The immigrant’s life was not an easy one. As is well known, many ended up in the tenements of the Lower East Side, working for slave wages in sweatshops and dreaming of better days to come. That their bosses were often other immigrant Jews did not ensure that they would be treated fairly or even humanely. Those who could amass their fortunes at the expense of other, more recent arrivals, did so without a second thought.

It is hard to understand where they drew the strength to take on a system stacked against them; factory workers had little money, no clout with city officials — who had been paid off by the shop owners — and practically no time to organize. They worked from early in the morning until late in the night in cramped, poorly lit rooms, being driven to produce more and more by foremen who stood over them with eagle eyes, aware that they could be replaced by another desperate person for any infraction.

Then there were the safety hazards: fire was common. According to one source, approximately 136 people died in workplace fires every year. Tenement fires were common, too, and with up to 150 people squeezed into a narrow, six-story building, surviving was a matter of luck and chance. Conditions were so unsanitary at work and home that people often fell sick with diseases we think of as belonging only in underdeveloped, Third World countries.

Life indeed was hard, but somehow that difficulty galvanized people, and things were ready to burst by 1909, as David Von Drehle comprehensively and often chillingly relates in his new book, “Triangle: The Fire that Changed America.” By the autumn of that year, conditions in the shirtwaist factories, where mainly young women toiled to produce ladies’ blouses, had deteriorated so far that the workers, many of whom barely spoke English, inspired thousands to stage a walkout in hopes of forming a union.

The young women drew some influential supporters, among them J.P. Morgan’s daughter and Frances Perkins, who would go on to hold the first Cabinet position held by a woman in American history. These “society women” had money, influence and the ability to draw media attention to the cause of the shirtwaist workers. What they did not have was the vote. Women’s suffrage did not pass until 1920, and yet all these women, rich and poor, educated and illiterate, threw themselves into the fray.
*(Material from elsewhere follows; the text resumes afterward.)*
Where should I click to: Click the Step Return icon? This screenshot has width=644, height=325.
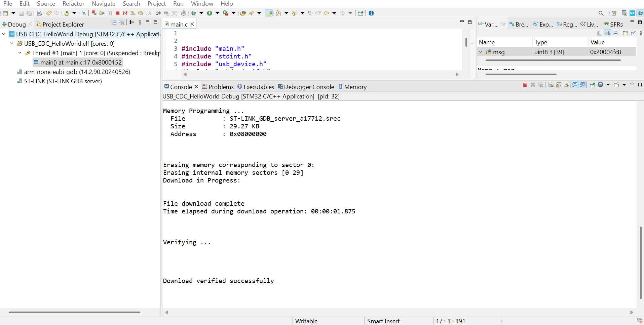click(x=148, y=13)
Even though they could not affect elections, they still believed they could have an impact on the way things were run.

And they were right, but first there had to be a fire. Von Drehle brings the situation that led up to the disastrous Triangle Shirtwaist factory fire — the deadliest workplace disaster in New York City until Sept. 11, 2001 — horribly to life. His book shows how the events of the previous year and a half led to the changes instituted in the wake of the devastating blaze. Primed by the strike’s impact, the government was finally ready to change business practices to protect the safety and well-being of those at the bottom of the economic ladder.

The outcome was by no means assured. The owners, who had locked their workers into the factory floor to make sure no one stole some thread, lace or even a $0.50 blouse, were acquitted in their trial, and the Tammany bosses resisted any change that might have adversely affected their coffers. But change did come, and transformed the lives of countless American workers.

That was then. We are all enfranchised now, and yet one doesn’t have to look far to find greed, corruption and the perversion of the democratic process. What will it take to galvanize us?